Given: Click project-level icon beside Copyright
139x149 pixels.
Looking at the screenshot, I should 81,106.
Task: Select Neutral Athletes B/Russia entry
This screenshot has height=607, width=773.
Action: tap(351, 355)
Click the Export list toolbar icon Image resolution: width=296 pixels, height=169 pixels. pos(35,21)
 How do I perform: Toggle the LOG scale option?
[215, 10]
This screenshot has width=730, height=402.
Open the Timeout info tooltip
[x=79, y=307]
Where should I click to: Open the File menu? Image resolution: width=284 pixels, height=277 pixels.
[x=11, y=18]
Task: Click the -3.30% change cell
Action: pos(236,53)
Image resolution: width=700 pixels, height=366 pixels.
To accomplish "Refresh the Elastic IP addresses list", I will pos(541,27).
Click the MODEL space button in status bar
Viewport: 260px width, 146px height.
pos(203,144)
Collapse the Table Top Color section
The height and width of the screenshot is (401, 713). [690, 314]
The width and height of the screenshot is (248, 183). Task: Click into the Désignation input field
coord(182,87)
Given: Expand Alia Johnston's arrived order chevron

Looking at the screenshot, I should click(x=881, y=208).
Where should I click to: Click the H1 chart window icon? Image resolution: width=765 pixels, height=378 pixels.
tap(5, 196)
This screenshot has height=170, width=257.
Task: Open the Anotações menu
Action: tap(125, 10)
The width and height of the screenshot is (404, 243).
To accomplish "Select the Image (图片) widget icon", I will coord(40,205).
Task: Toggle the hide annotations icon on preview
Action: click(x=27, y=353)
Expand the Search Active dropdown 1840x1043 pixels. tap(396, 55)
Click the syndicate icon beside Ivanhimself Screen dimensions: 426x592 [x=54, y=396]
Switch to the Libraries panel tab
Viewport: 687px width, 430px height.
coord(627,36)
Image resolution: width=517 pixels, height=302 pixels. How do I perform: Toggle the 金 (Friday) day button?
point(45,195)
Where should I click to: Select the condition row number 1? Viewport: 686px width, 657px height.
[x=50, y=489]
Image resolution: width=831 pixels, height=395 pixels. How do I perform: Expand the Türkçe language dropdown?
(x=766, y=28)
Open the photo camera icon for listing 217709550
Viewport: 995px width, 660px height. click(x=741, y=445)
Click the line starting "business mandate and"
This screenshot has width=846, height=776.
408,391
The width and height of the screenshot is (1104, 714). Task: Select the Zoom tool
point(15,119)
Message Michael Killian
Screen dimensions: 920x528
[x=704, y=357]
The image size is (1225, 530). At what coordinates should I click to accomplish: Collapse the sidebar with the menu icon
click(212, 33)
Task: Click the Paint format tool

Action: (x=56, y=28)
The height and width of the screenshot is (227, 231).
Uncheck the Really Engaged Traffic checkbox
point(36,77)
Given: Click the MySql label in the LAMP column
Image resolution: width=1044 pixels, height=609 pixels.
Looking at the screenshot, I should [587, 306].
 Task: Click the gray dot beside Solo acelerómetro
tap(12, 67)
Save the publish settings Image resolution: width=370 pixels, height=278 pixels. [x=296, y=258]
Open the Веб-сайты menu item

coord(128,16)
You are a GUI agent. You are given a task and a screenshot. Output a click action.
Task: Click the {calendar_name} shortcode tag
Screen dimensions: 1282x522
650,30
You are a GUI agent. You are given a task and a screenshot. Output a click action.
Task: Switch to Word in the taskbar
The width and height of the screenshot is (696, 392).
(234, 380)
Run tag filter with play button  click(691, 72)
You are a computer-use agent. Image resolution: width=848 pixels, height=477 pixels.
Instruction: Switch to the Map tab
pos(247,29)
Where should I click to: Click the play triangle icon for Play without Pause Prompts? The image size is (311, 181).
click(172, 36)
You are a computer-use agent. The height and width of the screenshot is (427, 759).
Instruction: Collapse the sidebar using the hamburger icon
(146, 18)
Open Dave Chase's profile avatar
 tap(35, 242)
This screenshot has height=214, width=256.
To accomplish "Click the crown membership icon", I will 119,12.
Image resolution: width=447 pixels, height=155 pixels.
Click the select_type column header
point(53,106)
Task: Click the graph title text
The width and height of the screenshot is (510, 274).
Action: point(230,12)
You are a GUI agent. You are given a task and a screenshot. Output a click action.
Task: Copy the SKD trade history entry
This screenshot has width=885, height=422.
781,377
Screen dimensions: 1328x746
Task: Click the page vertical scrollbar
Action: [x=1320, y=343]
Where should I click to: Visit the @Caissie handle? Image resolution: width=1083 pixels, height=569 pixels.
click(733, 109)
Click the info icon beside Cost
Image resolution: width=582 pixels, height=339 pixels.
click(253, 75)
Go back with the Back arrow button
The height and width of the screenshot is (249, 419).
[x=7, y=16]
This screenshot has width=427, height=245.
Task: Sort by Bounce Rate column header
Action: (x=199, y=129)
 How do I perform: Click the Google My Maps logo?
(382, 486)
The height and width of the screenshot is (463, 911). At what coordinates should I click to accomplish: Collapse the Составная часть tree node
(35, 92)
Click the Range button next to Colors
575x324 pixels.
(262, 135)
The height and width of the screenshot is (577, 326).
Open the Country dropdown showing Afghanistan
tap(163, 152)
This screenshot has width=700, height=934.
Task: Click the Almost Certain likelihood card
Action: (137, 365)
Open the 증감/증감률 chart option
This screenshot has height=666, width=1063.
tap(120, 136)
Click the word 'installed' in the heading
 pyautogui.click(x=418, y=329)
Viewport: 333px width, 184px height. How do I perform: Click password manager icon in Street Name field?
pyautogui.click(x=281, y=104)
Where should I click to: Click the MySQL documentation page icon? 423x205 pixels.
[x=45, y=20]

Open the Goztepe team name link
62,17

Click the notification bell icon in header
# # #
__ASSIGNMENT__:
Starting at the line that contains "The height and width of the screenshot is (249, 419)." and ending at the last line of the data, repeat each line exactly; include nothing else.

__OUTPUT BELOW__:
The height and width of the screenshot is (249, 419).
[x=7, y=16]
This screenshot has width=427, height=245.
Task: Sort by Bounce Rate column header
Action: (x=199, y=129)
 How do I perform: Click the Google My Maps logo?
(382, 486)
The height and width of the screenshot is (463, 911). At what coordinates should I click to accomplish: Collapse the Составная часть tree node
(35, 92)
Click the Range button next to Colors
575x324 pixels.
(262, 135)
The height and width of the screenshot is (577, 326).
Open the Country dropdown showing Afghanistan
tap(163, 152)
This screenshot has width=700, height=934.
Task: Click the Almost Certain likelihood card
Action: (137, 365)
Open the 증감/증감률 chart option
This screenshot has height=666, width=1063.
tap(120, 136)
Click the word 'installed' in the heading
 pyautogui.click(x=418, y=329)
Viewport: 333px width, 184px height. How do I perform: Click password manager icon in Street Name field?
pyautogui.click(x=281, y=104)
Where should I click to: Click the MySQL documentation page icon? 423x205 pixels.
[x=45, y=20]

Open the Goztepe team name link
62,17

Click the notification bell icon in header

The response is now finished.